Evaluation of BRCA1 and BRCA2 mutation prevalence, risk prediction models and a multistep testing approach in French-Canadian families with high risk of breast and ovarian cancer

    loading  Checking for direct PDF access through Ovid

Abstract

Background and objective:

In clinical settings with fixed resources allocated to predictive genetic testing for high-risk cancer predisposition genes, optimal strategies for mutation screening programmes are critically important. These depend on the mutation spectrum found in the population under consideration and the frequency of mutations detected as a function of the personal and family history of cancer, which are both affected by the presence of founder mutations and demographic characteristics of the underlying population. The results of multistep genetic testing for mutations in BRCA1 or BRCA2 in a large series of families with breast cancer in the French-Canadian population of Quebec, Canada are reported.

Methods:

A total of 256 high-risk families were ascertained from regional familial cancer clinics throughout the province of Quebec. Initially, families were tested for a panel of specific mutations known to occur in this population. Families in which no mutation was identified were then comprehensively tested.
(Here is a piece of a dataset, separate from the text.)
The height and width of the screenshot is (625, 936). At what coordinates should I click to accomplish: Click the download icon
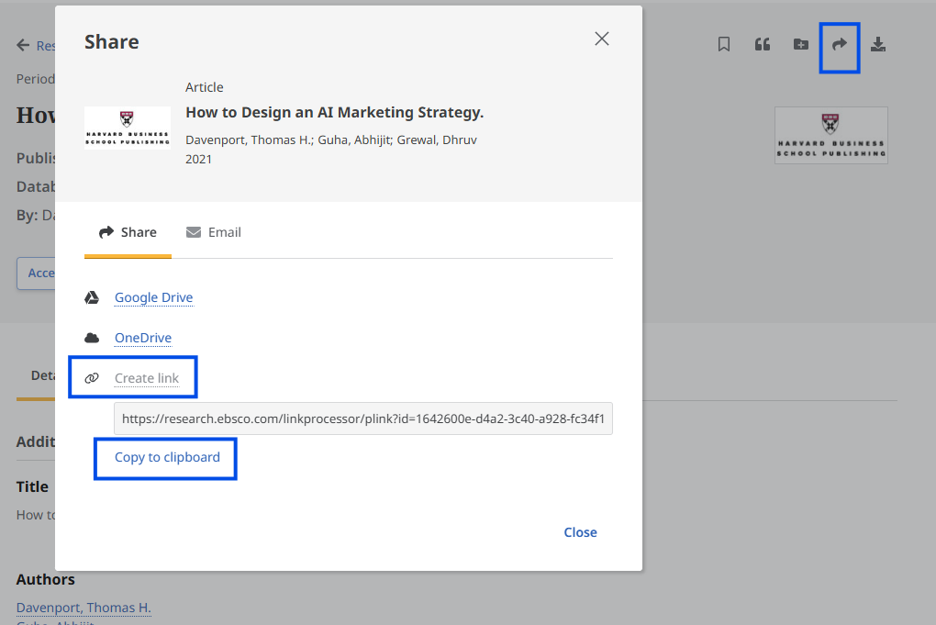(878, 44)
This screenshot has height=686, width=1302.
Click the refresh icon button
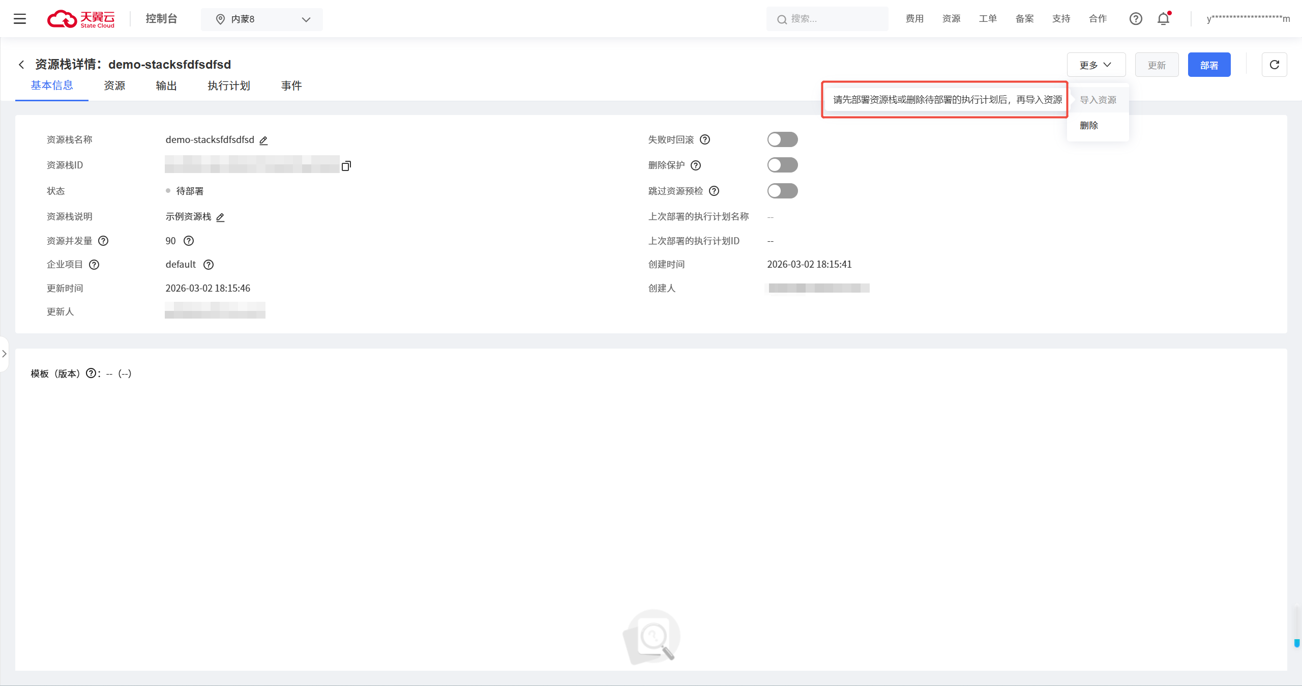[1274, 65]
Three algorithms to predict the presence of mutations were evaluated, including the prevalence tables provided by Myriad Genetics Laboratories, the Manchester Scoring System and a logistic regression approach based on the data from this study.

Results:

8 of the 15 distinct mutations found in 62 BRCA1/ BRCA2-positive families had never been previously reported in this population, whereas 82% carried 1 of the 4 mutations currently observed in ≥2 families. In the subset of 191 families in which at least 1 affected individual was tested, 29% carried a mutation. Of these 27 BRCA1-positive and 29 BRCA2-positive families, 48 (86%) were found to harbour a mutation detected by the initial test. Among the remaining 143 inconclusive families, all 8 families found to have a mutation after complete sequencing had Manchester Scores ≥18. The logistic regression and Manchester Scores provided equal predictive power, and both were significantly better than the Myriad Genetics Laboratories prevalence tables (p<0.001). A threshold of Manchester Score ≥18 provided an overall sensitivity of 86% and a specificity of 82%, with a positive predictive value of 66% in this population.

Conclusion:

In this population, a testing strategy with an initial test using a panel of reported recurrent mutations, followed by full sequencing in families with Manchester Scores ≥18, represents an efficient test in terms of overall cost and sensitivity.